Choose between random and non random sampling

Random and non –random sampling are also known as probability and non –probability sampling. Random (probability) sampling gives each element in the target population an equal and non-zero probability of being selected. Non – random ( non probability) sampling means that not all elements within a target population have an equal chance of being selected.

Probability sampling offers the researcher the advantage of being able to calculate the sampling error of measure, where the non- probability sample does not offer this possibility.

Selection of the sampling method.

This is the stage where we decide how we are going to choose the actual elements of the study sample. If we choose random or probability sampling methods, the options we have include simple random sampling, systematic random sampling, stratified random sampling, cluster random sampling or multistage cluster sampling methods. It we opt for non – random or non – probability samples the choices we have include quota sampling, convenience sampling, purposive sampling or snow ball sampling.

Determination of the necessary sample size.

Samples should be large enough to be representative of the population or interest for analysis of sub-groups and for statistical analysis. Target sample size also have to allow for non- response and in longitudinal design allow for sample attrition due to deaths or dropouts over time. Samples which are very large, have a risk of rejecting a true null hypothesis that there is no differences between groups which are being compared ( type 1 error) and accepting the hypothesis that there are difference which is actually false. Samples which are too small have a risk of failing to demonstrate a real difference between groups that are being compared resulting in a type II error. A type II error is the failure to reject a null hypothesis when it is actually false ie the acceptance of no differences when they actually exist.

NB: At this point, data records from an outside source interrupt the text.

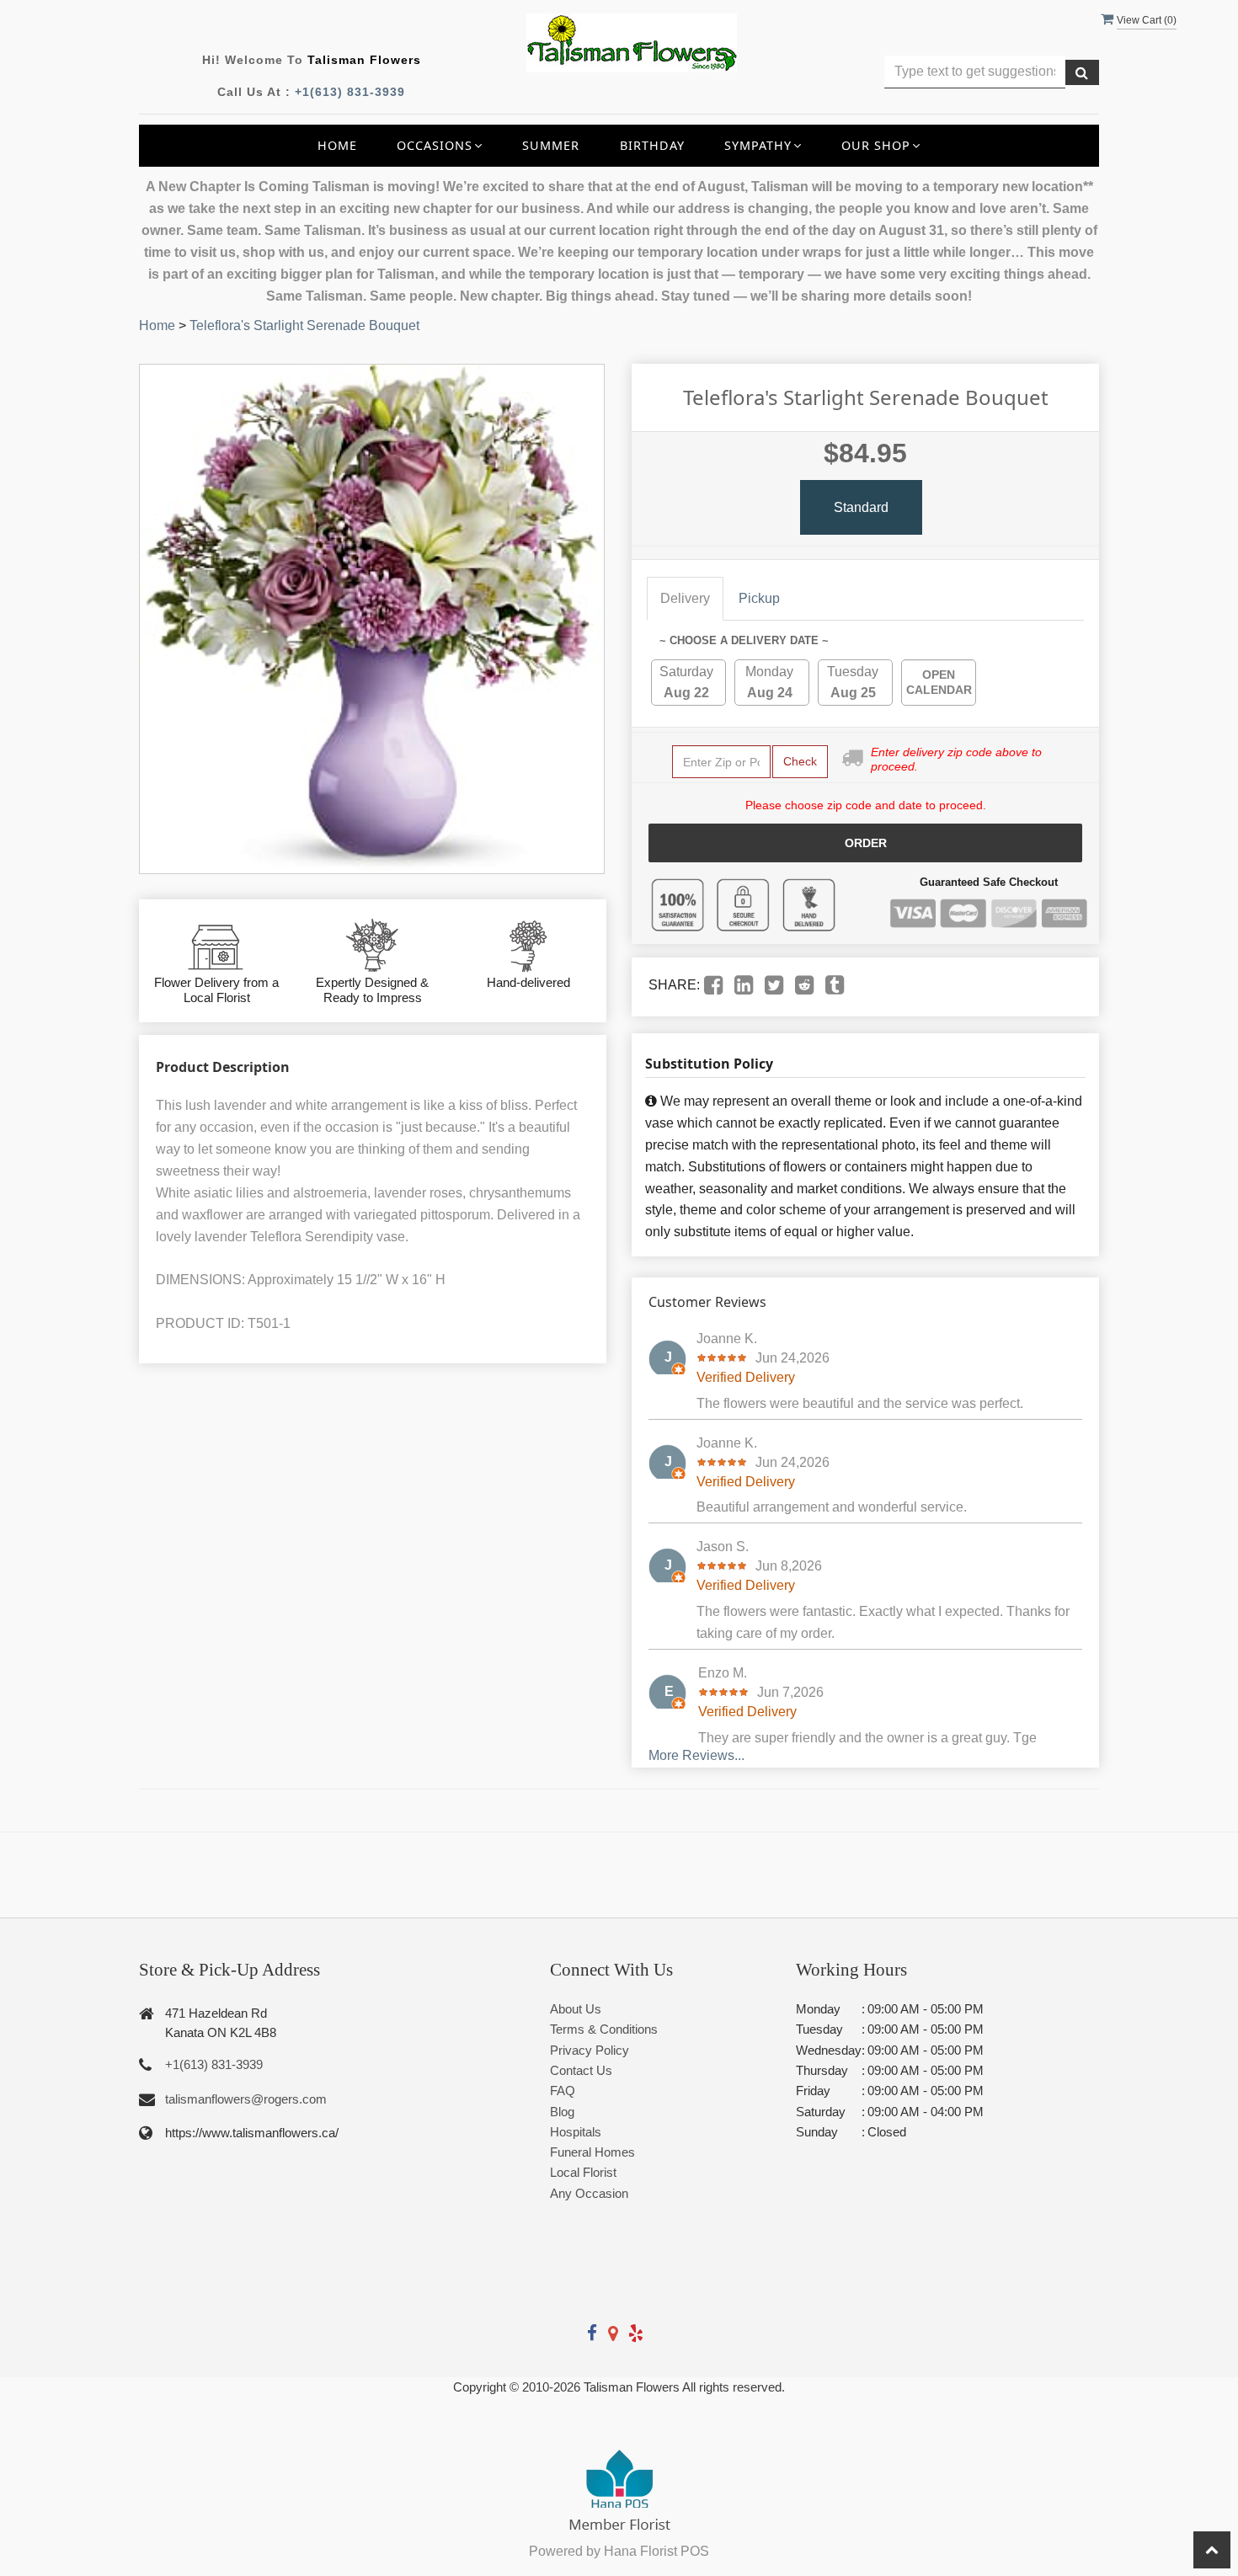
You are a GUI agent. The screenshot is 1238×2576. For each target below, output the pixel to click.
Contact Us (581, 2070)
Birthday (652, 145)
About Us (575, 2009)
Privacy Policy (589, 2050)
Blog (562, 2111)
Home (337, 145)
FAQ (562, 2090)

Select sample and collect data.

This is the stage when you select the actual individual elements under investigation following the procedures laid out. You then collect data using an appropriate data gathering techniques such as interviews, questionnaires or observations.

Sample validation

Validation involves determining if the sample we have selected is representative of the target population that we wish to generalize our results. In which case, we may which to compare the characteristics of the sample with those already known to exist within the population from which the sample was drawn.

Sampling methods

Once the population of interest is determined, the researcher has to decide whether data will be collected from all study units or from some of the units in the population.

The nature of sampling

Most people intuitively understand the idea of sampling on the taste from a drink which tells us whether it is sweet or sour. If we select a few employment record out of a complete set, we usually assume our selection reflects the characteristics of the full set. If some of our staff favors a flexible work schedule, we infer that others will also. These examples vary in the representative ness, but each is a sample.

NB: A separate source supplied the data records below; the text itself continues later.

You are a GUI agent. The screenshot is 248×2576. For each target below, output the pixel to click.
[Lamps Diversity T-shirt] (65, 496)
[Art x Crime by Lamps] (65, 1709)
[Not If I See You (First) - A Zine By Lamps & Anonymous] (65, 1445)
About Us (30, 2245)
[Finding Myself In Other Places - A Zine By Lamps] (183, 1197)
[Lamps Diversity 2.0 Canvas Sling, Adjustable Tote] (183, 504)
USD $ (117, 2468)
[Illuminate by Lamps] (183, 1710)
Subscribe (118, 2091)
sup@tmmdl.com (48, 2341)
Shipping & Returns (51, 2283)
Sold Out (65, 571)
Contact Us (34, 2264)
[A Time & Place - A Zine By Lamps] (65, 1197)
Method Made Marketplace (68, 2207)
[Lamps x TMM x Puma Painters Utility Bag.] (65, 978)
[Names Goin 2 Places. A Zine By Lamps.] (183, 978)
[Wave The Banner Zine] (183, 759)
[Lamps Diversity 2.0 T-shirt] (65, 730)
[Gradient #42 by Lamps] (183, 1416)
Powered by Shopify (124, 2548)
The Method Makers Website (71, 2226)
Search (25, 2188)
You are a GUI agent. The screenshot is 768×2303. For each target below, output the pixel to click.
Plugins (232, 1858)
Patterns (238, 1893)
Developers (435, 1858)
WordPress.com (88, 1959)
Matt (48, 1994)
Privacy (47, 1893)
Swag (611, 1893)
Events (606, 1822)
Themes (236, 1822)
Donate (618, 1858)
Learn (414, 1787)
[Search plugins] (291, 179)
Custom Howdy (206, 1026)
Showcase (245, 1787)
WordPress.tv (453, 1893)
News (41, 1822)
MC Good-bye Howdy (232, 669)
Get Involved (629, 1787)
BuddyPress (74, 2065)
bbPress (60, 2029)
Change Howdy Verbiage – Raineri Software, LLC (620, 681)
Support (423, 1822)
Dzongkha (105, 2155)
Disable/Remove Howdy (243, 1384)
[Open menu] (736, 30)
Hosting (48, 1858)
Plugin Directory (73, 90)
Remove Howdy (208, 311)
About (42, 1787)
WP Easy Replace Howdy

The basic idea of sampling is that by selecting some of the elements in a population, we may draw conclusions about the entire population. A population element is the subject on which the measurement is being taken. It is the unit of study. For example, each office worker questioned about a flexible work schedule is a population element, and each business account analyzed is an element of an account population. A population is the total collection of elements about which we wish to make some inferences. All office workers in the firm compose a population of interest; all 4,000 files define a population of interest. A census is a count of all the elements in a population. If 4,000 files define the populations, a census would obtain information form every one of them.

Why Sample?

The economic advantages of taking a sample rather than a census are massive:

1. Why should we spend thousands of shillings interviewing all 4,000 employees in our company if we can find out what we need to know by asking only a few hundreds?

2. Deming argues that the quality of a study is often better with sampling than with a census. He suggests, sampling possesses the possibility of better interviewing (testing), more thorough investigation of missing, wrong or suspicious information. Research findings substantiate this opinion.

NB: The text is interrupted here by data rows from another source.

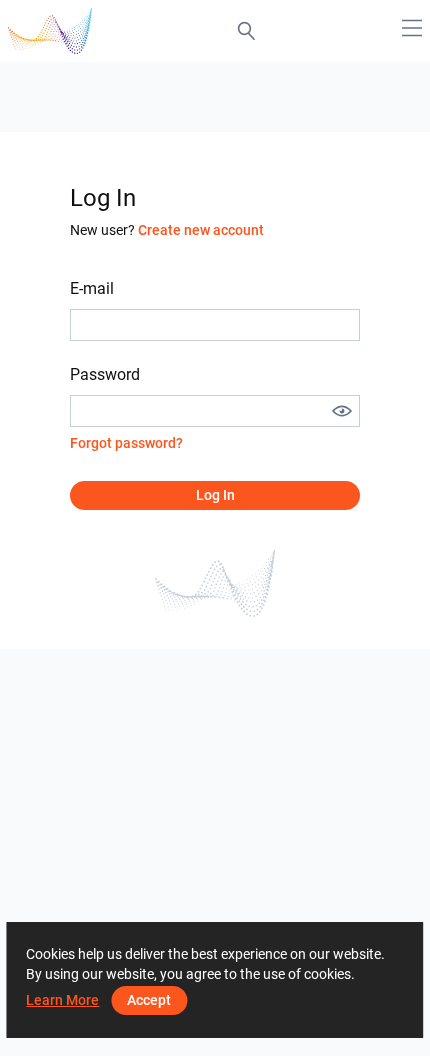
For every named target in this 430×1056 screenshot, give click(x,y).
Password (105, 374)
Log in (215, 495)
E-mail (92, 288)
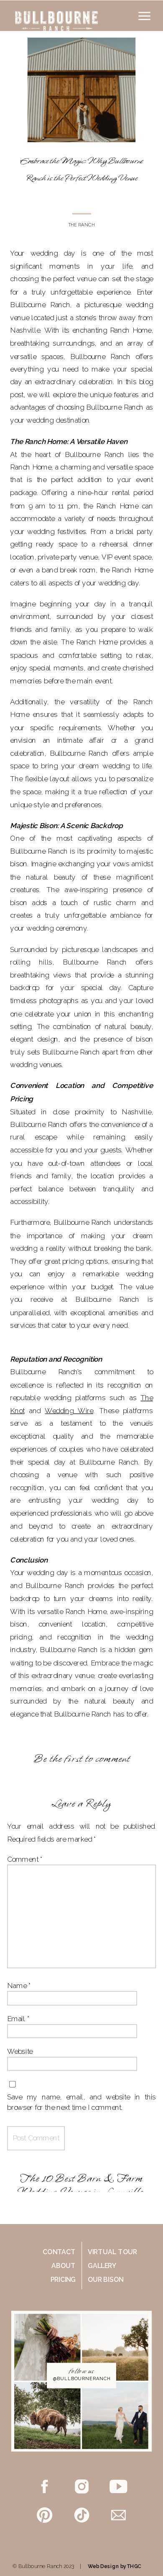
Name (19, 1985)
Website (20, 2051)
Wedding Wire (69, 1410)
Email (18, 2018)
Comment (25, 1859)
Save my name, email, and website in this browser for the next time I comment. (81, 2102)
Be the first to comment (82, 1759)
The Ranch (81, 224)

3. Sampling also provides much quicker results than does a census. The speed of execution reduces the time between the recognition of a need for information and the availability of that information.

4. Some situations require sampling. When we test the breaking strength of materials, we must destroy them; a census would mean complete destruction of all materials.

5. Sampling is also the only process possible if the population is infinite.

6. In few cases, it would be impossible or dangerous to use whole population.i.e testing of vaccine for AIDS- could result in death.

The advantages of sampling over census studies are less compelling when the population is small and the variability is high. Two conditions are appropriate for a census study: a census is

1. feasible when the population is small and 2. Necessary when the elements are quite different form each other.

When the population is small and variable, any sample we draw may not be representative of the population from which it is drawn. The resulting values we calculate from the sample are incorrect as estimates of the population values. When the sample is drawn properly, however, some simple elements underestimate the parameters and others over estimate them. Variations in these values counteract each other, this counteraction results in a sample value that is generally close to the population value. For these offsetting effects to occur, however, there must be enough members in the sample, and they must be drawn in a way to favor neither overestimation nor underestimation.

Key steps in the sampling procedures

Figure below outlines the step-by –step procedures that researcher can follow when drawing a sample from a population.

The sampling procedure

The definition of the population in any study is determined by the purpose of the study. But, the population should be defined very carefully, and in such a manner the another researcher would be able to identify it sufficiently well to reproduce it. The researcher, for example, must specify whether the population consists of individuals such as housewives, college students or lawyers etc.

Secondly, researcher must determine the sampling frame. A sampling frame is the list of study objects from which the sample will be drawn. An ideal sample frame should contain every population object only. Sampling frames can be obtained from research agencies, government departments or organization

The researcher must next determine the sampling procedure ie. Either probability or non – probability techniques.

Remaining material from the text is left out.